Processing mail with automated equipment at mail processing centers requires correctly orienting the mail so that address information and other related information can be scanned and read. This process is known as facing and is accomplished with facing equipment that is typically part of the Advanced Facer Canceller System (AFCS) equipment in the United States Postal service (USPS) sorting systems. Additionally, a discriminating canceller detects the type of postage evidencing used and cancels stamps by marking over the stamp with a cancellation mark so that the stamps cannot be reused. Other forms of postage payment evidencing such as postage meter indicia and permit mail marks are not typically canceled.
The AFCS system includes a short UV excitation source (254 nm) that is used to excite certain luminescent inks. Certain fluorescent luminescent inks radiate light in a particular wavelength such as the visible spectrum during excitation by a particular source such as a UV source. Certain phosphorescent luminescent inks radiate light in a particular wavelength such as the visible spectrum during and after excitation by a particular source such as a UV source. Both type of luminescent inks described can be used for signaling since the radiated light can be detected by a photo-detector tuned to detect radiation in the particular radiated frequency range. As described herein, the AFCS utilizes several different signaling methods to detect postage payment evidencing marks for facing purposes, but the canceller searches for a green phosphorescent signal to initiate the canceling system.
Currently, postage stamps emit a green phosphorescent signal in response to the AFCS excitation source that is detected by the facer portion of the system and used for mail piece orientation (facing). Additionally, the green phosphorescent signal from the stamp is also used by the canceller portion of the equipment to trigger stamp cancellation. The stamp is typically cancelled by canceling equipment so that it cannot be used again and may also provide information such as the date of processing or induction in the postal system. Such cancellation is typically accomplished by printing a black mark across the stamp that may include induction date information and induction post office location information.

_WRITTEN REQUEST 1_:
Decide whether each statement agrees with the passage on mail facing and cancellation. Answer yes or no, and quote the deciding words. (a) The AFCS uses a short UV excitation source of 254 nm. (b) Postage meter indicia are typically canceled. (c) The canceller looks for a red fluorescent signal to start canceling.
_WRITTEN REQUEST 2_:
Rewrite the stretch from "Currently, postage stamps" through "office location information." in the passage on mail facing and cancellation, putting "dark" in place of "black".
The listing that follows comes from a separate source.

_RECORDED INFORMATION_:

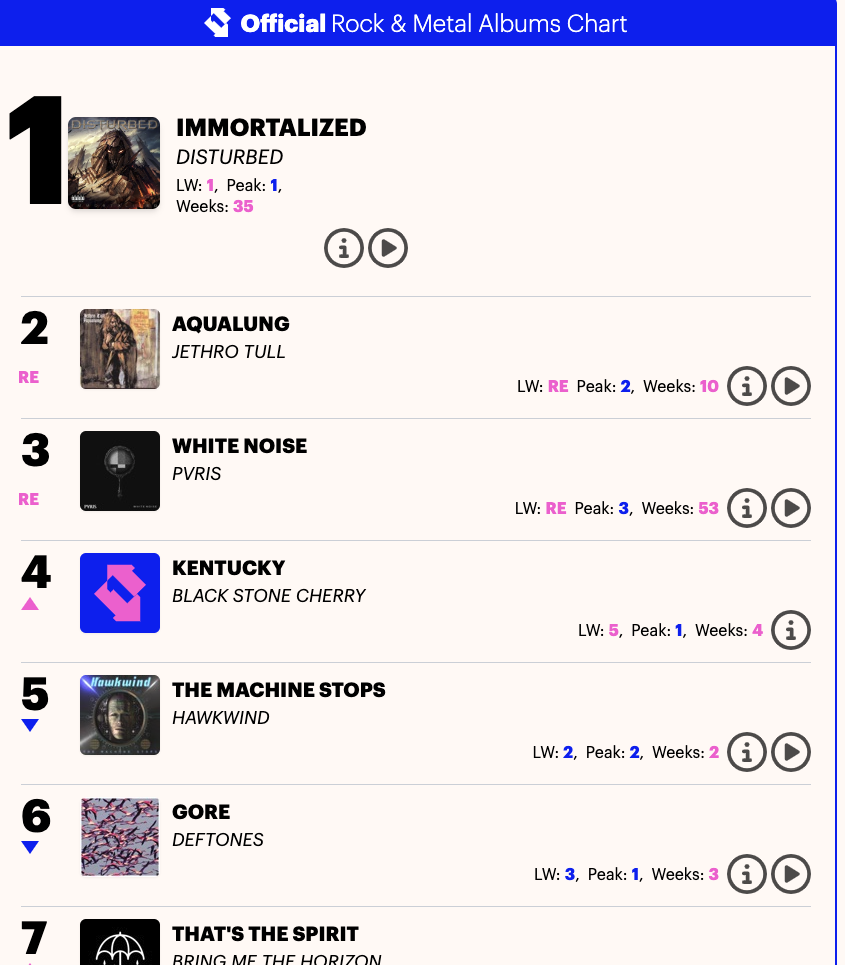Open info for White Noise by PVRIS
Screen dimensions: 845x965
(746, 508)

_FULL RESPONSE 1_:
(a) Yes: "a short UV excitation source (254 nm)"
(b) No: "Other forms of postage payment evidencing such as postage meter indicia and permit mail marks are not typically canceled."
(c) No: "the canceller searches for a green phosphorescent signal to initiate the canceling system"

_FULL RESPONSE 2_:
Currently, postage stamps emit a green phosphorescent signal in response to the AFCS excitation source that is detected by the facer portion of the system and used for mail piece orientation (facing). Additionally, the green phosphorescent signal from the stamp is also used by the canceller portion of the equipment to trigger stamp cancellation. The stamp is typically cancelled by canceling equipment so that it cannot be used again and may also provide information such as the date of processing or induction in the postal system. Such cancellation is typically accomplished by printing a dark mark across the stamp that may include induction date information and induction post office location information.